My current set of questions about scholarship in the digital humanities
I am so pleased and excited to be the HASTAC scholar affiliated with Vanderbilt's Robert Penn Warren Center for the Humanities for 2013-2014!
In anticipation of the opportunities I'll have this year both to think about digital humanities and to work to foster digital humanities on Vanderbilt's campus, I thought it might be helpful for me to lay out a few of my current questions. Perhaps this will turn into something of a framework for my year, and perhaps it will simply be a thought exercise and launching pad for other ideas...either way, here goes:
My current set of questions (as of September 2013) about scholarship in the digital humanities:
- What are the best strategies for spreading the word about digital projects? I'm constantly discovering new digital projects that interest me and that might be of use to my scholarship in early modern English religious history. I know this is true for scholars in other fields, as well. How can I--as both a user and a developer of digital projects in the humanities--effectively help students and scholars locate and use the many fantastic resources that are available?

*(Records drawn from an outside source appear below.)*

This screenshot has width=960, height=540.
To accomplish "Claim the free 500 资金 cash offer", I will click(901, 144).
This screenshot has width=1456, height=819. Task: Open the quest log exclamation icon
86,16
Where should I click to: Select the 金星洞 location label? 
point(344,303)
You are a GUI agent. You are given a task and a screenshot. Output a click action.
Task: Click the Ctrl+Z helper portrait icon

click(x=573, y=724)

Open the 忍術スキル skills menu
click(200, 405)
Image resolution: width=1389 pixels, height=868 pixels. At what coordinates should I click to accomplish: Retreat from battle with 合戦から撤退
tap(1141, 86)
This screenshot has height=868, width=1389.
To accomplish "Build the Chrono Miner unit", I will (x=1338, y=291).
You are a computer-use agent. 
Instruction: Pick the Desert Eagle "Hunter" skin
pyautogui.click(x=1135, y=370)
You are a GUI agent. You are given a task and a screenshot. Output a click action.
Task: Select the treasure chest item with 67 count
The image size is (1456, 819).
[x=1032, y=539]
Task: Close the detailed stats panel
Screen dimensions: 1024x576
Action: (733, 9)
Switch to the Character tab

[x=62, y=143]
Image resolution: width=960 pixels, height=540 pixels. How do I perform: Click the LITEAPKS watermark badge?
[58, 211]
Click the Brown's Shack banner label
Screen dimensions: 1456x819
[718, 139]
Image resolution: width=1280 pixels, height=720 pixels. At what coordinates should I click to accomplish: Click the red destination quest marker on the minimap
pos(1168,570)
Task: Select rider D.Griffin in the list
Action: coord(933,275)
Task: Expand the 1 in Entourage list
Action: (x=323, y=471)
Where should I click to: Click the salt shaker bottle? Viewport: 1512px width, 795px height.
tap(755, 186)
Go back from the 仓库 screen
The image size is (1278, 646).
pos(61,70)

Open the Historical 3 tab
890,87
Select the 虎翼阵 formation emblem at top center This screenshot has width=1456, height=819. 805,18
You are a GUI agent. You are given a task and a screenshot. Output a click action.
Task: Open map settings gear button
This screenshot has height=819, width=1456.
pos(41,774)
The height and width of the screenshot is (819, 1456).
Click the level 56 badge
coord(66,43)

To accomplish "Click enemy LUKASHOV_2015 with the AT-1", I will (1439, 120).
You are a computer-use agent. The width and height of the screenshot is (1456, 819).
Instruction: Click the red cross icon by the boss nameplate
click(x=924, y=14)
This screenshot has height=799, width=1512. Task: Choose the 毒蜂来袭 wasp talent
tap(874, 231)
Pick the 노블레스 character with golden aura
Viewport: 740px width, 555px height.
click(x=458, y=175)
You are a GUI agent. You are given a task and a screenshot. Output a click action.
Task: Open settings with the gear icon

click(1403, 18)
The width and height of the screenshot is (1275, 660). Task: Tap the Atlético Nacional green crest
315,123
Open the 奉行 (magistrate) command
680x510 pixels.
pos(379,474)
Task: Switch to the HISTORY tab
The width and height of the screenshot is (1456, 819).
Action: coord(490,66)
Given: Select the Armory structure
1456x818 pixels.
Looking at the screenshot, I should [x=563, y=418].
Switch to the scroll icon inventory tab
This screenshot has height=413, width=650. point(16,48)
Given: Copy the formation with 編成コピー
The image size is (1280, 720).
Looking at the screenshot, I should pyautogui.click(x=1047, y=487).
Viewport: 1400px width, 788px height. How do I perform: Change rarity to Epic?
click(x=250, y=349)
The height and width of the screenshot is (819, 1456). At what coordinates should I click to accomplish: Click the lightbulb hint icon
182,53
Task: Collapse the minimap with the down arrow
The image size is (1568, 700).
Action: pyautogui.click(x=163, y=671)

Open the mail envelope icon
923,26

- How can users most effectively incorporate what we gain from digital projects to our own research? It is easy to see how certain resources, such as digital archives, can contribute to a variety of scholars' different research questions. For instance, in my work I've made great use of Early English Books Online and the Clergy of the Church of England Database. Yet what about projects that don't have such a close resemblance to traditional archives? For example, I am fascinated by, and have learned much from the excellent Virtual Paul's Cross Project, but I have not yet quite found a way to incorporate the aspects of its more experiential format into my research and writing. I'm working on it!
- How can developers of digital projects plan for and foster the use of their tools in a variety of ways? This is sort of a corollary to the preceding question. In addition to scholars working to imagine ways that various digital tools can enhance their work, how can developers plan, from the beginning of a project, to provide tools that can be of use to a variety of scholarly questions and approaches?
- What about social media? For all my enthusiasm and interest in digital projects (I use digital humanities resources on a daily basis, have some programming background, have worked to enhance or construct several web sites, and am currently learning GIS) I am not--yet--a big user of social media. HASTAC has prompted me to begin blogging and tweeting, so I'm looking forward to learning more about how this aspect of digital communications can foster collegiality, scholarship, and teaching.
- What is the current state of the field of digital humanities? Together with Mona Frederick, my HASTAC mentor from the Robert Penn Warren Center, I will be reading through Debates in the Digital Humanities edited by Matthew K. Gold (University of Minnesota Press, 2012). I look forward to reading, discussing, and blogging about the issues raised in this volume by several key scholars in the digital humanities.
- How do I make a GIS map? The above questions are largely theoretical; this one is eminently practical. Over the course of the year, I have the opportunity to work to enhance the Robert Penn Warren Center's digital archive, Who Speaks for the Negro? As I learn to use the new-to-me technology of GIS, I will be developing an interactive map that will appear on the site. I'm really looking forward to being part of this project!
This is, of course, not an exhaustive list--but it is a start. I'm eager to see what the year holds and how I will develop my thinking and abilities in each of these areas over the coming months...and beyond.